Objective The National Comprehensive Cancer Network recommends that all women diagnosed with epithelial ovarian cancer undergo genetic testing, as the diagnosis of pathogenic variants may inform cancer survival and impact treatment options. The objective of this study was to assess factors associated with referral to genetic counseling in women with epithelial ovarian cancer.

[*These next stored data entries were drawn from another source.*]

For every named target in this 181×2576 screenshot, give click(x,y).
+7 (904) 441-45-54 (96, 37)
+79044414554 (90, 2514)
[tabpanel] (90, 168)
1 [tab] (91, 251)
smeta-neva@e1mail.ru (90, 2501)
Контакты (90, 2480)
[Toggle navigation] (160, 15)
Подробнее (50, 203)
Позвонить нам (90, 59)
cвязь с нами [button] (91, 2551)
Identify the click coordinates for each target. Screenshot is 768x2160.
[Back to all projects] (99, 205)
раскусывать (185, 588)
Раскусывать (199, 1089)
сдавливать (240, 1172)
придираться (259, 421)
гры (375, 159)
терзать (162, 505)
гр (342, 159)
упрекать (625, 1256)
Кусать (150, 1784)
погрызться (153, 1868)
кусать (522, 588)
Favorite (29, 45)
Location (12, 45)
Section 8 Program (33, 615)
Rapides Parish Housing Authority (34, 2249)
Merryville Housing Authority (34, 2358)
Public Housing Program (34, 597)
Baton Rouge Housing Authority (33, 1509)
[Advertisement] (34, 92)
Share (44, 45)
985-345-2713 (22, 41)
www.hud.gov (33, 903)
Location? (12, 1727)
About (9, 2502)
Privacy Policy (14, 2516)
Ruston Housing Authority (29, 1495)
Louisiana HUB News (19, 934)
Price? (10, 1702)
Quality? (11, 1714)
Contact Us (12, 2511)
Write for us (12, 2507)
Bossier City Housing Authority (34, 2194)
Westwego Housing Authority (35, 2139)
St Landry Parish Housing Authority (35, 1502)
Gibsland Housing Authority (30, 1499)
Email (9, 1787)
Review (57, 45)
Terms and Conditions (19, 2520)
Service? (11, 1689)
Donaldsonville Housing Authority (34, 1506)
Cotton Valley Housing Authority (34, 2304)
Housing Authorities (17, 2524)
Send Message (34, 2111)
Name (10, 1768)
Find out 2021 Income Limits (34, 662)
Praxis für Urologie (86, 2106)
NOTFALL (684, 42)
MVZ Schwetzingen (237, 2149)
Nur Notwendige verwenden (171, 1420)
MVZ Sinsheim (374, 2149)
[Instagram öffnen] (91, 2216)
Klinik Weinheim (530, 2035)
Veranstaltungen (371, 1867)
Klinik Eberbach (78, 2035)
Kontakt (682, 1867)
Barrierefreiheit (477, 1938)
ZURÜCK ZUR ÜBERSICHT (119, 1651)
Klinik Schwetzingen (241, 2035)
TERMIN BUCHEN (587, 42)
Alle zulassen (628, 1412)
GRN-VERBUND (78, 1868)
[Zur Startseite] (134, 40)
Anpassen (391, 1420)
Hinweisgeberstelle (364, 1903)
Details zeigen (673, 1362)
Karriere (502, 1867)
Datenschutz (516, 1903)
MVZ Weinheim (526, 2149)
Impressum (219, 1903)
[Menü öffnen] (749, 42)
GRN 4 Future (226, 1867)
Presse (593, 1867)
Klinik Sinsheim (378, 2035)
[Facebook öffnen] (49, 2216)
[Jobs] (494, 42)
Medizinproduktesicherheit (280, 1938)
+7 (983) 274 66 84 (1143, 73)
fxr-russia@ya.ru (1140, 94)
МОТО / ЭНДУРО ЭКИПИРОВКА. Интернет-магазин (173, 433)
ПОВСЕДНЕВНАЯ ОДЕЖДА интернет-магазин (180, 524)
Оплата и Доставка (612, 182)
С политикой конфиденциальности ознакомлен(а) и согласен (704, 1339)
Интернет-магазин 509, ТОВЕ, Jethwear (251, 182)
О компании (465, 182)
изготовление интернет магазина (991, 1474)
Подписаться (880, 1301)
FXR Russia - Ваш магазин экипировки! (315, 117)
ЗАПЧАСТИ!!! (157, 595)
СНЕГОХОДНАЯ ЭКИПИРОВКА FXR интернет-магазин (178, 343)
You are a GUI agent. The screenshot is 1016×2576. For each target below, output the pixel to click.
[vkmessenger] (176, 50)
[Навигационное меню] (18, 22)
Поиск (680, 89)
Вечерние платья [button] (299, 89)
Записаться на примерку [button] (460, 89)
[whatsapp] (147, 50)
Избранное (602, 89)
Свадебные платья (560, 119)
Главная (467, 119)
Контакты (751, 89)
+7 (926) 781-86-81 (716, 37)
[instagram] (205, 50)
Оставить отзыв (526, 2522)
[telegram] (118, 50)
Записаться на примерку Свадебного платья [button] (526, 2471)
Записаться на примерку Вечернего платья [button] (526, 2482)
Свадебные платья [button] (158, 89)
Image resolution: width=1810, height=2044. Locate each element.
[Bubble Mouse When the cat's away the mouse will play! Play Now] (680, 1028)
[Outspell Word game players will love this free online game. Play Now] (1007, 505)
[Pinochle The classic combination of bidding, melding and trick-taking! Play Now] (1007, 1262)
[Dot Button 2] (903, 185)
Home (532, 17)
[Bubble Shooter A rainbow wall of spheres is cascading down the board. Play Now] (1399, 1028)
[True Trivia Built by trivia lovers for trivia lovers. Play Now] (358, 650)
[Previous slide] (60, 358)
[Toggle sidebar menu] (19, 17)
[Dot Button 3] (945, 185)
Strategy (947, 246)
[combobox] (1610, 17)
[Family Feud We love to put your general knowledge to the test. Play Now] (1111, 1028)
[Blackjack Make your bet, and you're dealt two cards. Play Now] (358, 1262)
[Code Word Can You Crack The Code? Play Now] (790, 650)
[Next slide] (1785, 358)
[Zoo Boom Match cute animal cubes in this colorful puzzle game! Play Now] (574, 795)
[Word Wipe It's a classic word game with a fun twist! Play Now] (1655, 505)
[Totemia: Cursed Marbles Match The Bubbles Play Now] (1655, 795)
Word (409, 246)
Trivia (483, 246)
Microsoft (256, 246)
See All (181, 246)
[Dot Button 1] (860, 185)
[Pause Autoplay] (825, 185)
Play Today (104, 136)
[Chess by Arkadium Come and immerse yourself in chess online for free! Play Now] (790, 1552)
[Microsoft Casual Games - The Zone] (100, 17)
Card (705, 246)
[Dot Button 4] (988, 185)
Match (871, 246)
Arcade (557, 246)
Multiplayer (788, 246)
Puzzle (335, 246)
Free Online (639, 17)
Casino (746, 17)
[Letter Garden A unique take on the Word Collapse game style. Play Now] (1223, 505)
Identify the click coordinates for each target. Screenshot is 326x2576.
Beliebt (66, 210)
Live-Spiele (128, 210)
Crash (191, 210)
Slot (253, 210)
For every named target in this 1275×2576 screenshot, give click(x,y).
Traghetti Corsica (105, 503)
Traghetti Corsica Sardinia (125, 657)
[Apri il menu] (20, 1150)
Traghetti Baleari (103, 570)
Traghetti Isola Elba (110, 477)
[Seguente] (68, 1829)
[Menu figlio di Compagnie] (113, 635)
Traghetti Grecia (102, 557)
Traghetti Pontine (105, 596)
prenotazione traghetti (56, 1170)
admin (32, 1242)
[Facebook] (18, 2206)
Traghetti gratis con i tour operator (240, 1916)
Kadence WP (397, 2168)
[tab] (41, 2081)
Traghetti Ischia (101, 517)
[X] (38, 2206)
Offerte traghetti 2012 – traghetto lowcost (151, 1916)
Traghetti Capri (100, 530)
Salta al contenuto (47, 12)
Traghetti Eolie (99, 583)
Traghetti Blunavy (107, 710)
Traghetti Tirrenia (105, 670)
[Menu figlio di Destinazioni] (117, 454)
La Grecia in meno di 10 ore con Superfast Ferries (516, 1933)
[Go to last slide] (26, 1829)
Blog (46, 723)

Methods A retrospective cohort study identified women with epithelial ovarian cancer from 2012 to 2017 at Massachusetts General Hospital and North Shore Medical Center, a community hospital affiliated with Massachusetts General Hospital. Multivariate logistic regression evaluated how race, age, stage, year of diagnosis, insurance status, family history of breast or ovarian cancer, and language relates to the receipt of genetic counseling.

Results Of the total 276 women included, 73.9% were referred for genetic screening, of which 90.7% attended a genetic counseling visit. Older women were less likely to undergo genetic counseling (age ≥70 years: OR 0.26, 95% CI 0.07–0.94, p=0.04). Women who died within 365 days of initial oncology consult rarely reached a genetic counselor (OR 0.05, 95% CI 0.01–0.24, p<0.001). Women with a family history of breast or ovarian cancer were more likely to undergo counseling (OR 3.27, 95% CI 1.74–6.15, p<0.001). There was no difference in receipt of genetic counseling by race, stage, year of diagnosis, insurance status, or language.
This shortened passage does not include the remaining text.